Perusahaan minyak sekaliber PSC mendapat keuntungan bukan dengan rekayasa laporan keuangan atau mark-up biaya operasional, melainkan menerapkan pola seperti perusahaan Bre-X terhadap lapangan Busang. Namun, Bre-X melakukan penipuan/kecurangan (The Inside Story of Bre-X). Terlepas dari hal itu, pola Bre-X merupakan tipikal perusahaan umum dan minyak untuk meraup uang jutaan dolar dari lantai bursa.

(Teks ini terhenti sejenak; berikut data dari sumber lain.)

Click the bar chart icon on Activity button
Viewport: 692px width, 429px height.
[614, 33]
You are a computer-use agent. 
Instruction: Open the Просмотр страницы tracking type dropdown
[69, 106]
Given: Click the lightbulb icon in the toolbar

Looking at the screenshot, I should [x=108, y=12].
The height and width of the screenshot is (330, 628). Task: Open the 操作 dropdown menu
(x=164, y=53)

Secara garis besar, dari tahap awal sejak kontrak PSC ditandatangani oleh pemerintah Indonesia, PSC sudah menghasilkan uang. Itu diperoleh dengan melepas sebagian participant interest pada lahan minyak yang akan di-explore. Tambahan lagi, apabila PSC akan melakukan kegiatan pengeboran, parents company dari PSC meluncurkan speculation news di lantai bursa tempat perusahaan tersebut terdaftar. Begitu pengeboran dimulai, harga saham mulai merambat naik. Harga saham akan berhenti apabila pengeboran sudah mencapai target zone. Di sinilah titik temunya. Kalau minyak didapat, harga saham akan melambung berlipat-lipat, tapi kalau dry holes, amblas. Setelah diketahui ada minyak, bila dilanjutkan dengan pengembangan lapangan, biayanya didapat dengan melepaskan lagi sebagian interest-nya dengan farm-out kepada beberapa PSC. Keuntungan lain dapat diperoleh dari pihak PSC, yakni dengan menjual minyak mentah pada saat harga minyak tinggi. Ini wajar sebagai kompensasi investor yang berisiko sangat tinggi.

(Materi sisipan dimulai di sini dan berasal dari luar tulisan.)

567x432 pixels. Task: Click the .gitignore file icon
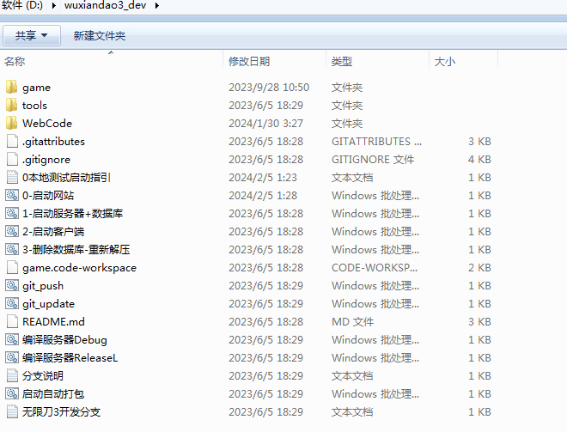[11, 159]
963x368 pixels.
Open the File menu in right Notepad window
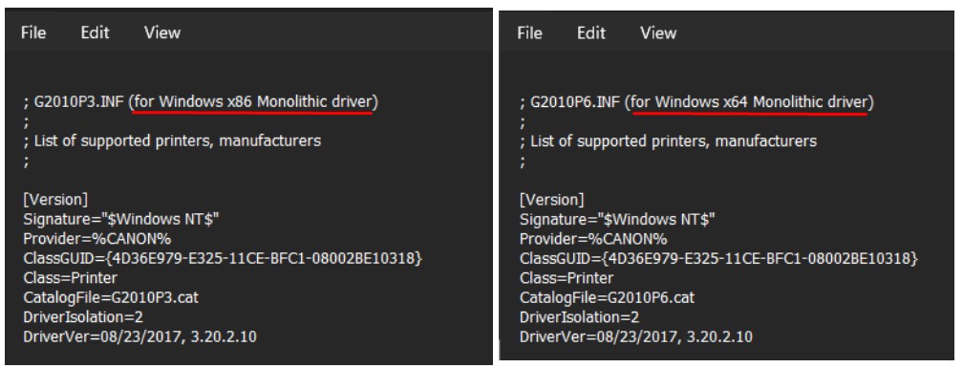(529, 32)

Apabila konsep KBH dianalogikan dengan memanen mangga di halaman rumah Bapak Sugeng, jelas sangat berbeda. Sebab, pada tahap ini sudah tinggal memetik hasilnya, tidak ada faktor risiko, dan nilai investasinya tak signifikan. Ini berarti perusahaan sudah memasuki tahap eksploitasi. Saya juga pernah membuat surat terbuka kepada anggota DPR Komisi V, yang menerangkan betapa enaknya kalau tinggal memetik "buahnya", pada kasus block coastal plain Pekanbaru.
Lain halnya apabila Saudara Sugeng menyewakan lahannya (di Indonesia), lantas investor (PSC) mengerjakan dari pembukaan lahan, penggarapan tanah, pembibitan, pemupukan, perawatan, sampai pemetikan. Pada posisi ini, sang investor mempunyai beban risiko yang besar dalam hal finance dan kegagalan produksi. Apabila faktor risiko sangat tinggi, jelas investor akan menuntut hak return yang tinggi pula.
Ada beberapa macam jenis kontrak selain PSC, antara lain JOB, JOA, TAC, yang persentasenya berbeda-beda, tergantung pada kondisi ladangnya. Kalau diistilahkan penggarapan sawah, itu sama dengan maro, mretek, dan mrapat.
PSC yang sudah berproduksi setiap hari mengirim data aktual produksi minyak ke Indonesia melalui Pertamina, dan juga kepada para partnernya, disertai laporan cumulative storage. Audit secara berkala dilaksakan oleh para partner, begitu juga dari pihak auditor OPEC. Jadi, untuk menilep crude oil, rasanya agak sulit, seperti memanen mangga: laporan hasil dua keranjang mangga, tapi di truk sudah ada tiga keranjang.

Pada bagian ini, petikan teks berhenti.